An enormous proliferation of databases in almost every area of human endeavor has created a great demand for new, powerful tools for turning data into useful, task-oriented knowledge. In the efforts to satisfy this need, researchers have been exploring ideas and methods developed in machine learning, pattern recognition, statistical data analysis, data visualization, neural nets, etc. These efforts have led to the emergence of a new research area, frequently called data mining and knowledge discovery.

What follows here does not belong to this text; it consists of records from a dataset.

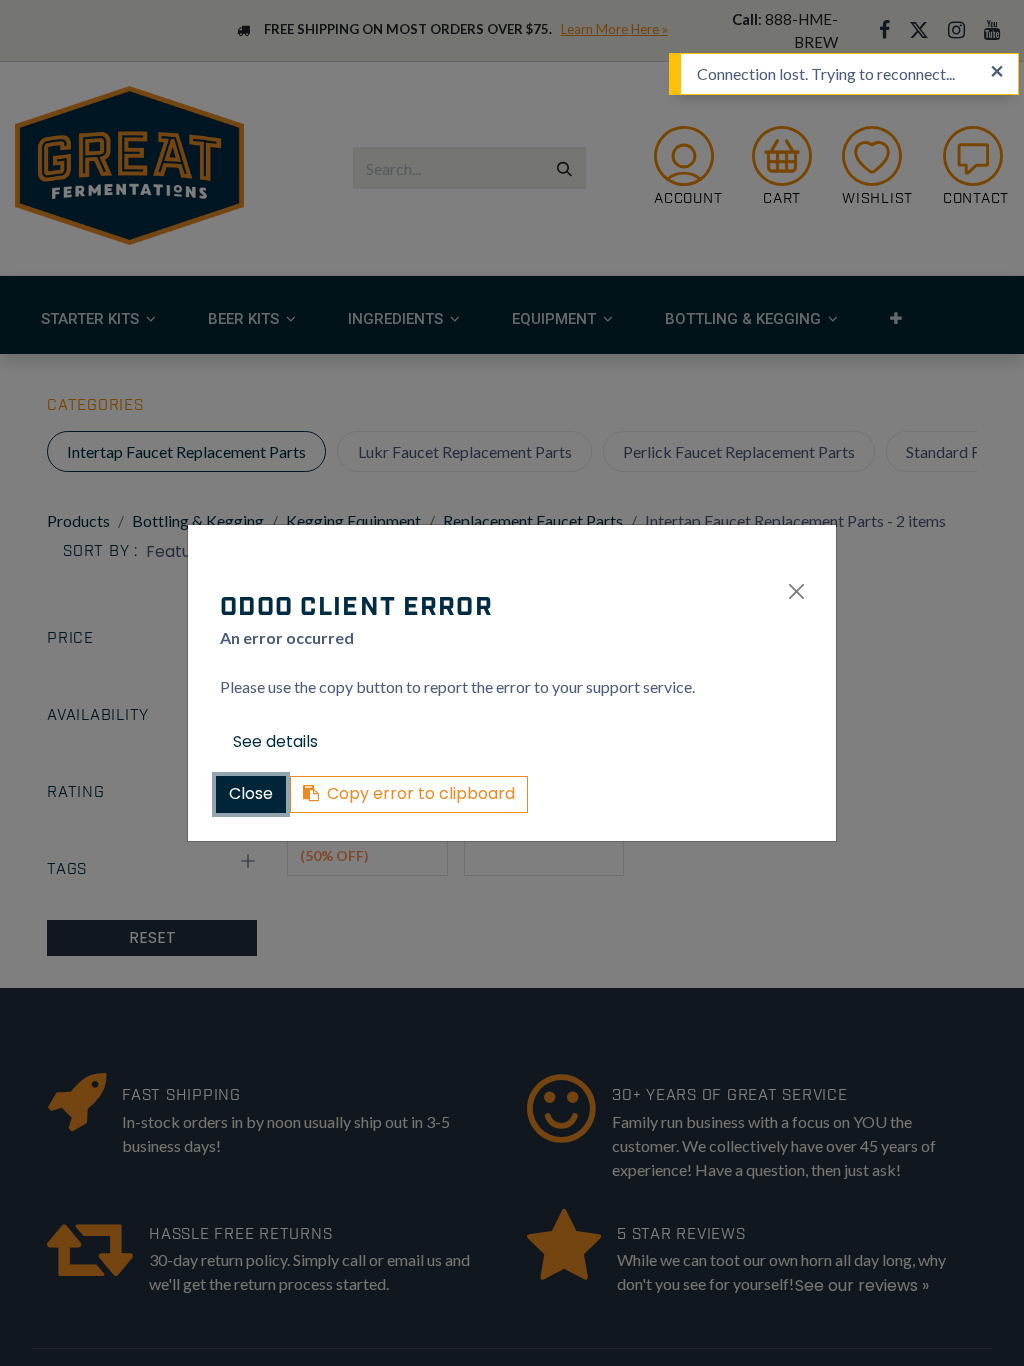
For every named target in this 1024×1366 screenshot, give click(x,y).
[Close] (796, 591)
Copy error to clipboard (421, 793)
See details (275, 741)
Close (251, 793)
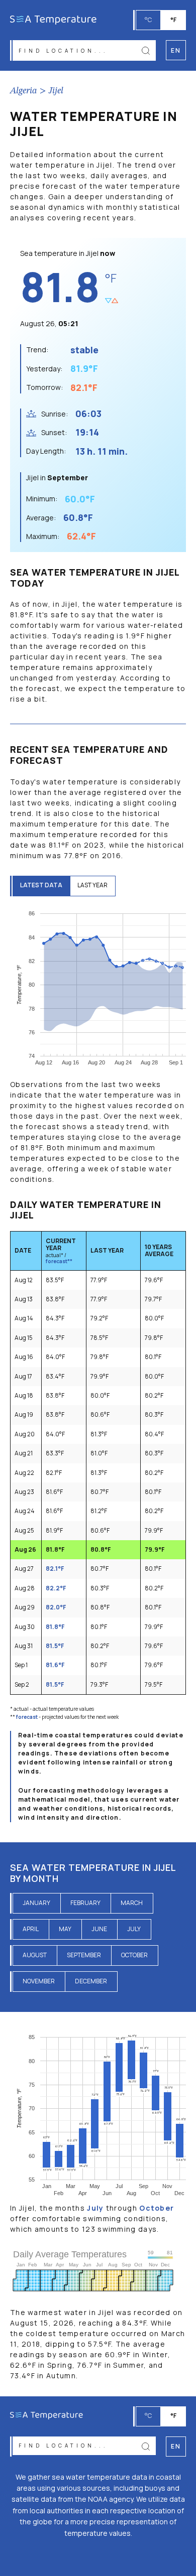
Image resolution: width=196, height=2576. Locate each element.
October (134, 1955)
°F (173, 20)
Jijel (56, 90)
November (39, 1981)
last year (92, 885)
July (134, 1929)
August (35, 1955)
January (36, 1903)
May (65, 1929)
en (175, 2446)
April (31, 1929)
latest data (41, 885)
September (84, 1955)
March (132, 1903)
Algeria (23, 90)
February (85, 1903)
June (99, 1929)
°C (148, 20)
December (91, 1981)
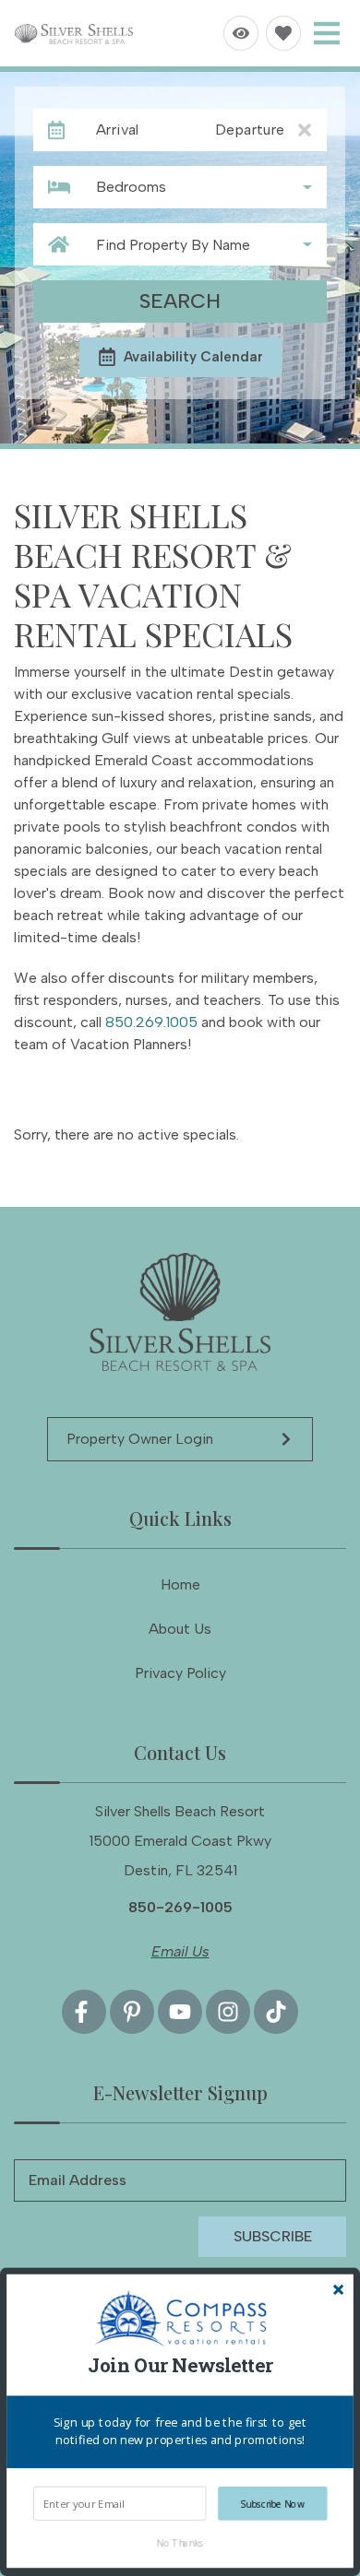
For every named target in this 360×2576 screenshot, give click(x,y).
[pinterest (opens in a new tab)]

The current Information Age is characterized by an extraordinary growth of data that are being generated and stored about all kinds of human endeavors. An increasing proportion of these data is recorded in the form of computer databases, so that the computer technology may easily access it. The availability of very large volumes of such data has created a problem of how to extract form useful, task-oriented knowledge.
Data analysis techniques that have been traditionally used for such tasks include regression analysis, cluster analysis, numerical taxonomy, multidimensional analysis, other multivariate statistical methods, stochastic models, time series analysis, nonlinear estimation techniques, and others. These techniques have been widely used for solving many practical problems. They are, however, primarily oriented toward the extraction of quantitative and statistical data characteristics, and as such have inherent limitations.
For example, a statistical analysis can determine covariances and correlations between variables in data. It cannot, however, characterize the dependencies at an abstract, conceptual level and procedure, a casual explanation of reasons why these dependencies exist. Nor can it develop a justification of these relationships in the form of higher-level logic-style descriptions and laws.
A statistical data analysis can determine the central tendency and variance of given factors, and a regression analysis can fit a curve to a set of datapoints. These techniques cannot, however, produce a qualitative description of the regularities and determine their dependence of factors not explicitly provided in the data, nor can they draw an analogy between the discovered regularity and regularity in another domain.